[Stored data entries]

[start]

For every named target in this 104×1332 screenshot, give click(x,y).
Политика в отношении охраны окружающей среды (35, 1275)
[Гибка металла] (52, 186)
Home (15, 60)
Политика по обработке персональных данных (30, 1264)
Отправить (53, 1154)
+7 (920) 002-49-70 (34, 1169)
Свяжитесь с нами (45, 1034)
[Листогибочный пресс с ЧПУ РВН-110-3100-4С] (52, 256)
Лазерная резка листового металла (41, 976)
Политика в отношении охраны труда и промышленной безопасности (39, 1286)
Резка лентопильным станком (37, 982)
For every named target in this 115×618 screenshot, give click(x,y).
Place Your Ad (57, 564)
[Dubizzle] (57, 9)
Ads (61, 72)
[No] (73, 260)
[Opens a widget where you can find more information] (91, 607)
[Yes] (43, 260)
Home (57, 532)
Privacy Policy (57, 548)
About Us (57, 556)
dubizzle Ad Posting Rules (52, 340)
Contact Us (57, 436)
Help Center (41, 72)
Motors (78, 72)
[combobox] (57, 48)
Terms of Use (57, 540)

[end]
[start]

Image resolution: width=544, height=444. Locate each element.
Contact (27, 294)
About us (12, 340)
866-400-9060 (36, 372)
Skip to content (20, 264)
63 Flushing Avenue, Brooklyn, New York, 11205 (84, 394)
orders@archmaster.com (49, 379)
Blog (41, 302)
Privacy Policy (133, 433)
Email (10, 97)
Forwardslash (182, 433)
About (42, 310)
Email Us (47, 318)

[end]

◆ Task directions
Please list every line of the data above that contains the string "металла".

◆ The answer
[Гибка металла] (52, 186)
Лазерная резка листового металла (41, 976)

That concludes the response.